Step-by-Step: Is This Feather From a Prothonotary Warbler?
- Check for wing bars. Their absence, combined with blue-gray (not blackish or brown) wing feathers, is a key diagnostic — most confusingly yellow warblers show some wing bar pattern.
- Check head color. Yellow extending onto the crown and head itself, not just the throat, giving a distinctively "yellow-headed" look.
- Check for streaking. None anywhere on the underparts, a clean unmarked yellow body.
- Check the tail. Blue-gray with white spots near the tips of the outer feathers.
- Measure. Small warbler-sized flight feathers, roughly 2-2.2 inches.
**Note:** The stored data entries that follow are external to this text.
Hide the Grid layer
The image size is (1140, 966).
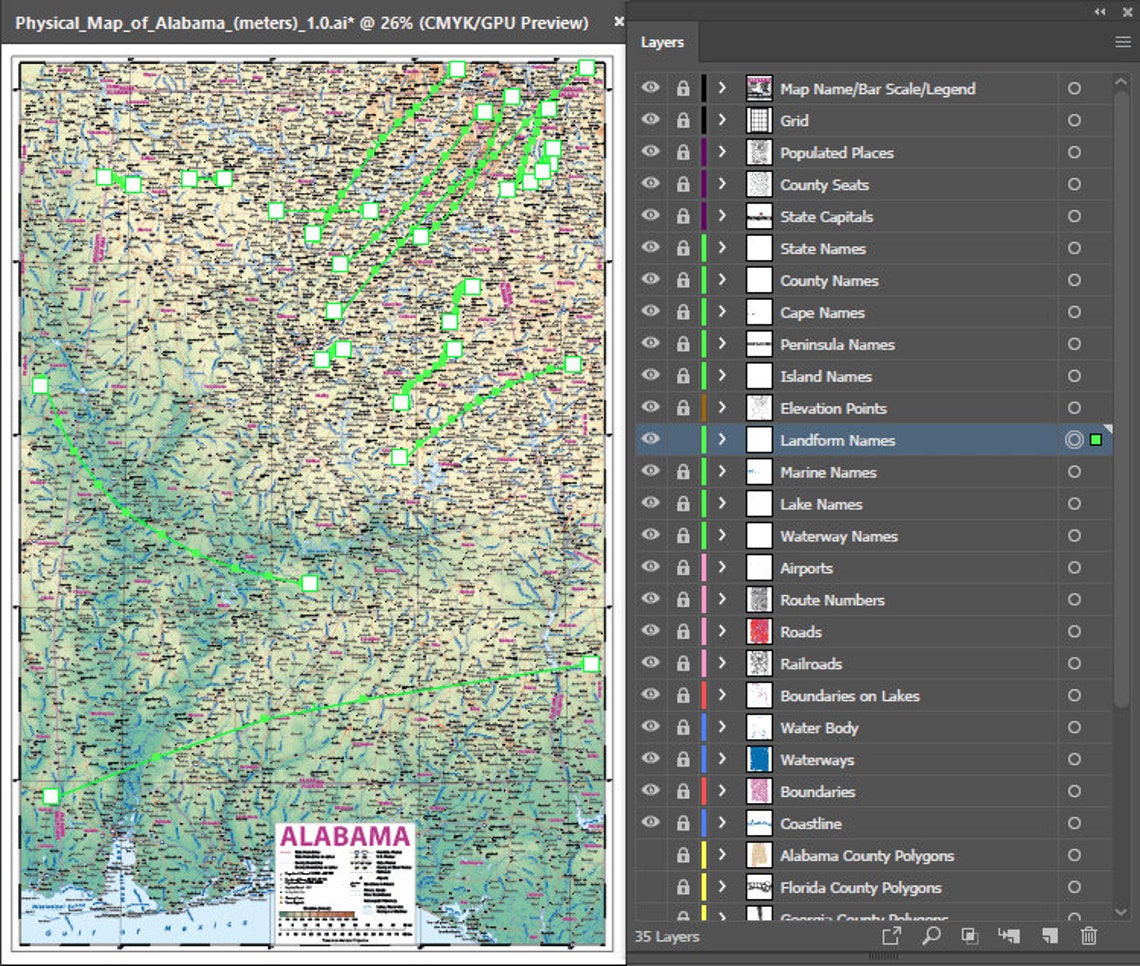tap(650, 120)
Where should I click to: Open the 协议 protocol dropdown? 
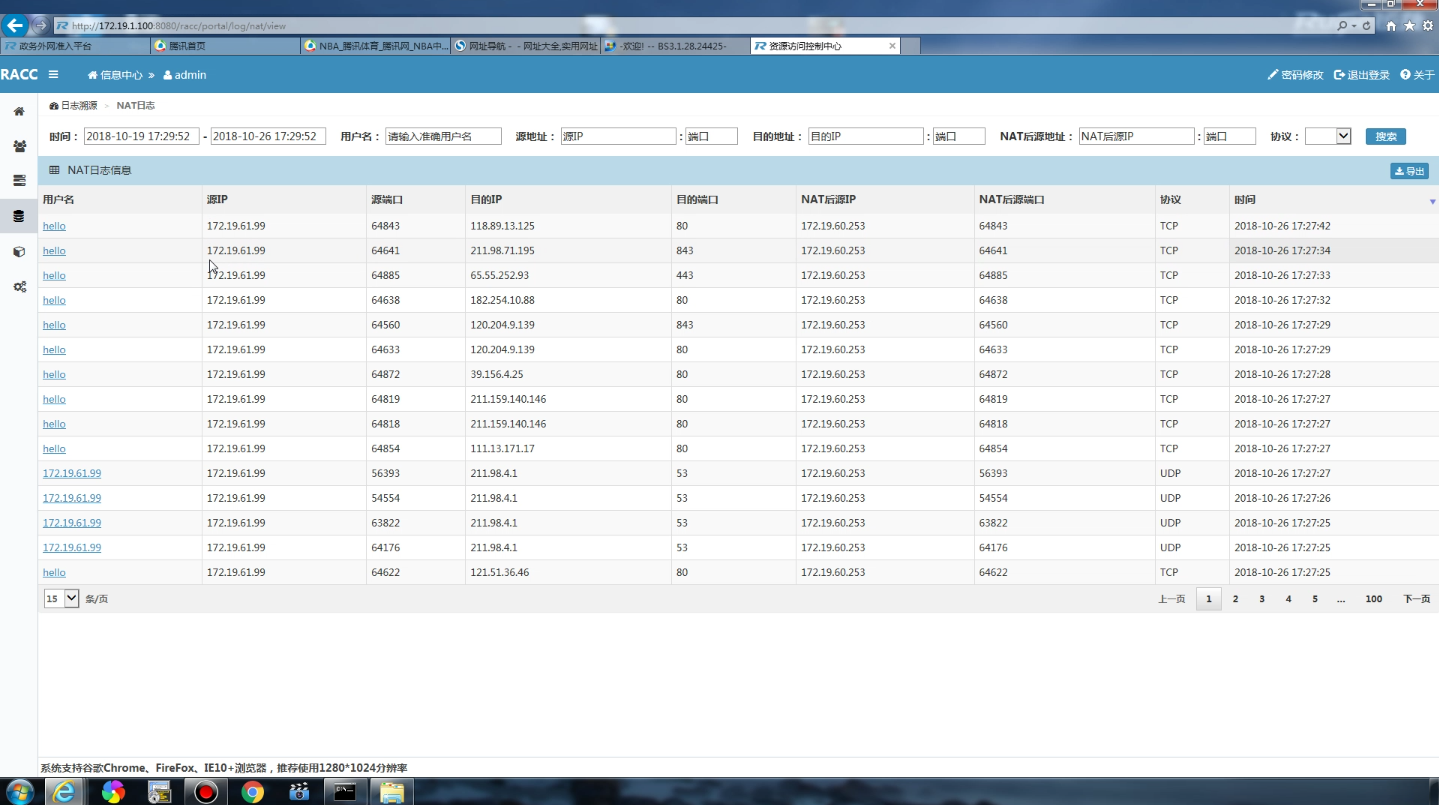[1328, 136]
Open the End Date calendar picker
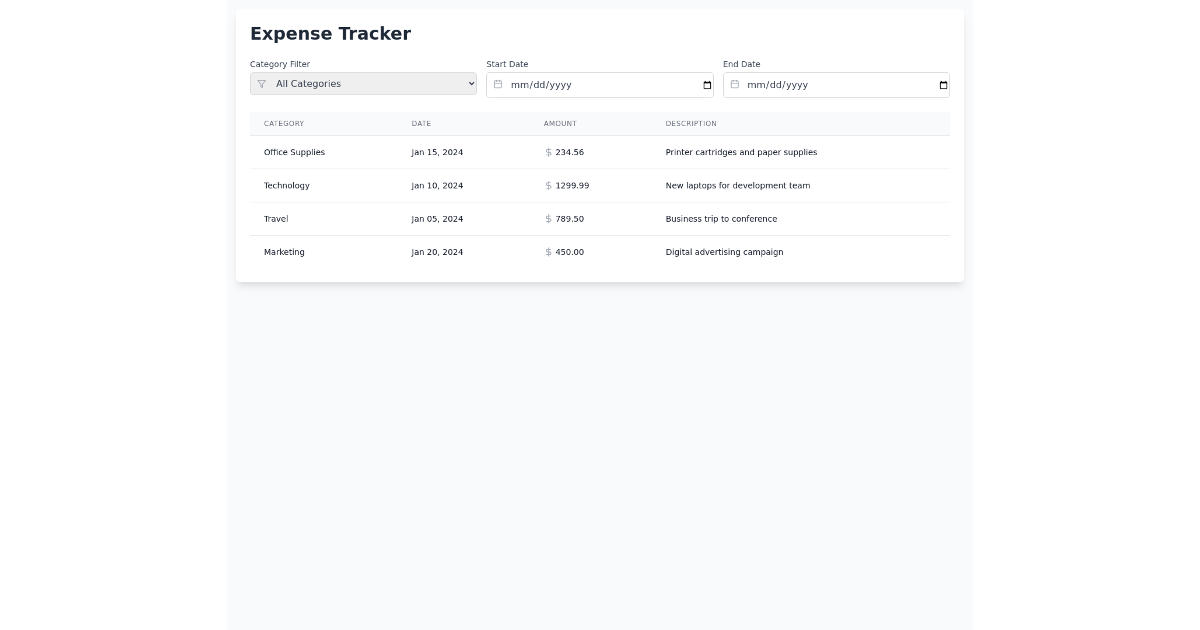 pyautogui.click(x=942, y=85)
Similar Species & How to Tell Them Apart
Yellow Warbler is also bright yellow, but shows reddish streaking on the underparts in males and yellow, not white, tail spots, plus yellow-edged flight feathers rather than plain blue-gray wings. Blue-winged Warbler has a yellow head and underparts and blue-gray wings too, but shows two white wing bars, absent in Prothonotary, and a black eyeline that Prothonotary lacks. Wilson's Warbler is yellow overall with a black cap in males and no blue-gray wing tone at all, plus a more olive rather than blue-gray back.
Where & When You'll Find Them
Prothonotary Warbler breeds in flooded bottomland forest, swamps, and wooded river edges of the southeastern and lower midwestern U.S., nesting in tree cavities over or near standing water — one of the few warblers to use natural or artificial cavities — then winters in mangroves and lowland forest of Central America and northern South America. Feathers are most likely found near swampy, flooded woodland during the breeding season, roughly April through August, close to nest cavities, and along the Gulf Coast during migration stopovers in spring and fall.
Frequently asked questions
What's the quickest way to rule out Yellow Warbler?
Check the tail spots and wing tone - Prothonotary Warbler has white tail spots and plain blue-gray wings with no bars, while Yellow Warbler shows yellow tail spots and reddish underside streaking.
Does this species have wing bars?
No, its blue-gray wings are clean and unmarked, which helps separate it from Blue-winged Warbler and several other yellow-and-blue-gray warblers that do show wing bars.
How far does the yellow color extend on the head?
All the way onto the crown, not just the throat and breast, giving this species an especially glowing, all-yellow-headed look.
What habitat should I search for feathers in?
Flooded bottomland forest, swamps, and wooded areas near standing water during the breeding season, since this species nests in cavities close to water.